Lisa Badum, klimapolitische Sprecherin der Grünen, kritisierte Schneider dafür, seine Pläne nicht aktualisiert zu haben. Sie argumentierte, sein aktueller Ansatz spiegle nicht die Schwere der Lage wider.
Badum begrüßte zwar Schneiders Anerkennung der wirtschaftlichen Schäden durch Hitze, forderte jedoch eine grundlegende Überarbeitung des Klimaschutzprogramms, um dessen Gerechtigkeit und Wirksamkeit zu gewährleisten.

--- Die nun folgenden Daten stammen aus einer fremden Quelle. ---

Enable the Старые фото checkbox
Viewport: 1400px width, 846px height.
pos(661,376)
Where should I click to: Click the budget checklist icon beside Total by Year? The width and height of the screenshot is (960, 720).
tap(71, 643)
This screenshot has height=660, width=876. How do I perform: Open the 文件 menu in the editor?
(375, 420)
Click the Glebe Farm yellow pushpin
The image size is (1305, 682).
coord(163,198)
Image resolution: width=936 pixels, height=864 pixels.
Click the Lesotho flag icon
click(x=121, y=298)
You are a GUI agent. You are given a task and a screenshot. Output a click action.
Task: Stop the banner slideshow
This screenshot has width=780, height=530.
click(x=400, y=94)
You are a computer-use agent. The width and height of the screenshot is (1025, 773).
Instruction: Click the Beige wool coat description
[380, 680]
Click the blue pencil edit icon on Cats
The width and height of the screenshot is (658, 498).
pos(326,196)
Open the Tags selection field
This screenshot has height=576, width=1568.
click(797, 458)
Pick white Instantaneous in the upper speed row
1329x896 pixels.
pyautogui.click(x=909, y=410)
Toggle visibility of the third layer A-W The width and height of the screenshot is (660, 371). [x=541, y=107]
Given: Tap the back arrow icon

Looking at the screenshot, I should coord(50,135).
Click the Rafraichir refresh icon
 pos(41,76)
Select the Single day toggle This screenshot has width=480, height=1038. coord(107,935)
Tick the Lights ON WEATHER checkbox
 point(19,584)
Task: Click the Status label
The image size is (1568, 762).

Die Grünen warnten zudem vor der Zustimmung der SPD zum Gebäudeenergiegesetz. Badum behauptete, das Gesetz verstoße gegen die Klimaziele, falls es Öl- und Gasheizungen über das Jahr 2045 hinaus erlaube. Ein solcher Schritt sei verfassungswidrig, so Badum, die die Regierung aufforderte, nach der jüngsten Hitzewelle dringend ein neues Klimaschutzprogramm einzuführen.
Die Regierung sieht sich nun mit Forderungen konfrontiert, ihre Klimastrategie zu überarbeiten. Schneiders Anerkennung der Risiken hat die Kritiker nicht überzeugt. Badum besteht auf stärkere, flexiblere Maßnahmen, um den rechtlichen und ökologischen Verpflichtungen gerecht zu werden.